Für Insolvenzverwalter eröffnen sich durch die Integration intelligenter Technologien vielfältige Möglichkeiten, ihre Arbeitsabläufe effizienter zu gestalten und gleichzeitig die Qualität ihrer Dienstleistungen zu verbessern. Einige Beispiele sind:

Digitale Aktenverwaltung und Dokumentation

Die traditionelle Papierarbeit in der Insolvenzverwaltung ist zeitaufwendig und anfällig für potenzielle Fehler. Durch die Einführung einer digitalen Dokumentenverwaltung können Insolvenzverwalter sämtliche Unterlagen, Dokumente und Korrespondenzen zentral und organisiert speichern und bearbeiten. Dies ermöglicht nicht nur einen schnelleren Zugriff auf benötigte Informationen, sondern trägt auch dazu bei, den Platzbedarf für physische Dokumente zu reduzieren.

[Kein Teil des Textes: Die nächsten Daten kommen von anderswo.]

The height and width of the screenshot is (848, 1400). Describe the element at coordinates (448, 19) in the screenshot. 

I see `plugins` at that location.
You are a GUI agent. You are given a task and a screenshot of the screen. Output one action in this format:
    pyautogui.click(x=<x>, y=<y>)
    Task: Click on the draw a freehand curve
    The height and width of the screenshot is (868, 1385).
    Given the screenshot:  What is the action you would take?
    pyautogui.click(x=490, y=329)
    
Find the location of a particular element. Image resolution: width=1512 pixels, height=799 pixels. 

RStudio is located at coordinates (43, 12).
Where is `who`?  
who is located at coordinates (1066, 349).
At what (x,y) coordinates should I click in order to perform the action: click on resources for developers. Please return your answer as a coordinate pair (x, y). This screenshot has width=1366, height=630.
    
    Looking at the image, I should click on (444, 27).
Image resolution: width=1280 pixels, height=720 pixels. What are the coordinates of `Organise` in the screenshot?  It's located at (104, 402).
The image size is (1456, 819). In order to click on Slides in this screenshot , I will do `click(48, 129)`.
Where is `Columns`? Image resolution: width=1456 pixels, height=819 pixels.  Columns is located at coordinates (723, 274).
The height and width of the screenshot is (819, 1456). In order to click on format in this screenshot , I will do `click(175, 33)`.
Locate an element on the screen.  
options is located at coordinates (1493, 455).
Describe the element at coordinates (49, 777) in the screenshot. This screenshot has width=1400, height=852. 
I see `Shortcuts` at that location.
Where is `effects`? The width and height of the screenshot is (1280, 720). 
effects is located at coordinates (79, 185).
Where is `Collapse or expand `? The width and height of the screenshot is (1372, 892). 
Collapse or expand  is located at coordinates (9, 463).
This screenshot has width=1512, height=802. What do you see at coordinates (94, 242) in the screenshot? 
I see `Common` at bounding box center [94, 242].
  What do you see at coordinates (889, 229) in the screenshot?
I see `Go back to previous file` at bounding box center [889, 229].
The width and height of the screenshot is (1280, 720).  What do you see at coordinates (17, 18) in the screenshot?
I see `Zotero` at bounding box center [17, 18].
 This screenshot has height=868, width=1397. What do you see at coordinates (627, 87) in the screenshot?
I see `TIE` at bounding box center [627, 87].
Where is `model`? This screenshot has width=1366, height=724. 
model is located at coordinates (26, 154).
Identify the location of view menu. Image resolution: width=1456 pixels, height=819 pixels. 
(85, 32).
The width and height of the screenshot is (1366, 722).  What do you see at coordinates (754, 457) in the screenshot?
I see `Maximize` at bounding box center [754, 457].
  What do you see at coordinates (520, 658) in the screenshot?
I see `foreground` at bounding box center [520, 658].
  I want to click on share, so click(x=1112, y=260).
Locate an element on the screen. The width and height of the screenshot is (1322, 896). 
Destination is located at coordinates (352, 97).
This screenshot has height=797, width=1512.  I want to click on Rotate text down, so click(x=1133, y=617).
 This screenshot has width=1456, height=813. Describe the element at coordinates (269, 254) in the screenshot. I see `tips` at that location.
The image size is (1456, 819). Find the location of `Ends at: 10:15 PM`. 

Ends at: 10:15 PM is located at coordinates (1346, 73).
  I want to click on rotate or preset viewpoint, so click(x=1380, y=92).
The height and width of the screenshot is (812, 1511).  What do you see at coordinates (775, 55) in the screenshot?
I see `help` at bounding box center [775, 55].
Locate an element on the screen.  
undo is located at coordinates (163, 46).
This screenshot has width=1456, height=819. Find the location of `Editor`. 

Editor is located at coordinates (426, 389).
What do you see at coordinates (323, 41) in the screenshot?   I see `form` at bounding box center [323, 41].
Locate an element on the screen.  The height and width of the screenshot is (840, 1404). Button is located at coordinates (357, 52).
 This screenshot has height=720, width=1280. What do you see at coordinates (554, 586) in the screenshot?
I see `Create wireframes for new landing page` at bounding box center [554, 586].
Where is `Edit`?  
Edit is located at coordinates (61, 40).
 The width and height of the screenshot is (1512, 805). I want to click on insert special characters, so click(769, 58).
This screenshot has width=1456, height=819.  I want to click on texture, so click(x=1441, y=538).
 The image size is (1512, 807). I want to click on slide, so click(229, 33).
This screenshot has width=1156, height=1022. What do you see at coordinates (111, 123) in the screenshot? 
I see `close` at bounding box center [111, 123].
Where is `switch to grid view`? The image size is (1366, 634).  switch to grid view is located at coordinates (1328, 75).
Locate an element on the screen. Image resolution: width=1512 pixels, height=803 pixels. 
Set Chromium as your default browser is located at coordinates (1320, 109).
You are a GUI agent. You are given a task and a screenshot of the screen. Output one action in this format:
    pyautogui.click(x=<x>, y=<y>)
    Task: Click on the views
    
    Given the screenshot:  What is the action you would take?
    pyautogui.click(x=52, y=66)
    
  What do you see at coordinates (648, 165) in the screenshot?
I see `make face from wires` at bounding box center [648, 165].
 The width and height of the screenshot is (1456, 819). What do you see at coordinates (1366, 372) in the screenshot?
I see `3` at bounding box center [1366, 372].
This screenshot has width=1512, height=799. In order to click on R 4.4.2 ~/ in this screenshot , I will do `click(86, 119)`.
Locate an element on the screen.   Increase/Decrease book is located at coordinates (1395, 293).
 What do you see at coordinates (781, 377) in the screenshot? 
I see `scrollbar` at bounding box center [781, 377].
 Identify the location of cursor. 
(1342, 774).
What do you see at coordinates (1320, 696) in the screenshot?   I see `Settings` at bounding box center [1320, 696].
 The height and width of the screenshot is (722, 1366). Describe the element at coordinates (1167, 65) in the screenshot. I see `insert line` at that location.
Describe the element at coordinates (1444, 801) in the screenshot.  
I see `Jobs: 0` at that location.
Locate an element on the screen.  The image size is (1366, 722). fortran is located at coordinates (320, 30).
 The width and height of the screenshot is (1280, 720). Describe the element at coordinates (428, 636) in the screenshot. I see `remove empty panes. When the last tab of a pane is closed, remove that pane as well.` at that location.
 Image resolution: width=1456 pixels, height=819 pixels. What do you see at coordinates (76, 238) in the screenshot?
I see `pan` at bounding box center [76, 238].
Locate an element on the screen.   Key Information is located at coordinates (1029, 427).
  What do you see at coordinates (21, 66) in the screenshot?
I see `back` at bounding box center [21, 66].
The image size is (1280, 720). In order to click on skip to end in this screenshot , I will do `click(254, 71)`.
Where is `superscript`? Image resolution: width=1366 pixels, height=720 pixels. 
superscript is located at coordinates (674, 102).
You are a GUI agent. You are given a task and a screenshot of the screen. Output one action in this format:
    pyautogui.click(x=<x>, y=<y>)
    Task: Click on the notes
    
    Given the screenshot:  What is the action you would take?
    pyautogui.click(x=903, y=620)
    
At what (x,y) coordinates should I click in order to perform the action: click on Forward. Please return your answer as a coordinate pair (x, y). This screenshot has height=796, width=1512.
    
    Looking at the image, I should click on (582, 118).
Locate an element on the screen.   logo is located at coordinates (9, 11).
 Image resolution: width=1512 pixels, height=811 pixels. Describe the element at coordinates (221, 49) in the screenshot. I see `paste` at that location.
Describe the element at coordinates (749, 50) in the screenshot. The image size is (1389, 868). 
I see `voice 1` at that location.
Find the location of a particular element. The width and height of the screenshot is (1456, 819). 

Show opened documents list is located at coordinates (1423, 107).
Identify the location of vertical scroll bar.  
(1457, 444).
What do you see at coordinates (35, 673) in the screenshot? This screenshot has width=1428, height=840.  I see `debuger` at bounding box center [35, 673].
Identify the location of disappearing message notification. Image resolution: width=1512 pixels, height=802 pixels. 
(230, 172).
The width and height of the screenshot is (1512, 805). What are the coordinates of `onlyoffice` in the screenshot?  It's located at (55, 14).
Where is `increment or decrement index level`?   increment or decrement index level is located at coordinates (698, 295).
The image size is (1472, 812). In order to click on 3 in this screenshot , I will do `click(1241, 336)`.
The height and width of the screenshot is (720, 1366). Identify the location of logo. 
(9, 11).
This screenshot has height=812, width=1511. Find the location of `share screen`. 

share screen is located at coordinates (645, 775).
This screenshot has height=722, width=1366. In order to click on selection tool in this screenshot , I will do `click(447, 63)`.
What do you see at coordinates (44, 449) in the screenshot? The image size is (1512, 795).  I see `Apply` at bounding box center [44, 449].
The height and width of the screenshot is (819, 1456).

Automatisierte Dokumentationsprozesse erleichtern zudem die Nachverfolgung von Aktivitäten und die Einhaltung gesetzlicher Vorschriften. Darüber hinaus unterstützt eine digitale Aktenverwaltung die Zusammenarbeit verschiedener Parteien, da diese gleichzeitig auf relevante Informationen zugreifen können, was wiederum die Transparenz und Effizienz fördert.

Planen Sie die Einführung einer digitalen Dokumentenverwaltung und möchten ausführlichere Informationen erhalten? Nehmen Sie jederzeit Kontakt auf. Unsere Experten beraten Sie gerne.

Effiziente Kommunikation und Zusammenarbeit

Die Kommunikation mit Gläubigern, Schuldnern, Gerichten und anderen involvierten Parteien spielt eine zentrale Rolle in der Insolvenzverwaltung. Durch die Implementierung eines Dokumentenmanagementsystems (DMS) für die Automatisierung von E-Mail-Workflows ist es möglich, standardisierte Nachrichten automatisch zu versenden. Dies spart Zeit und gewährleistet eine konsistente Kommunikation.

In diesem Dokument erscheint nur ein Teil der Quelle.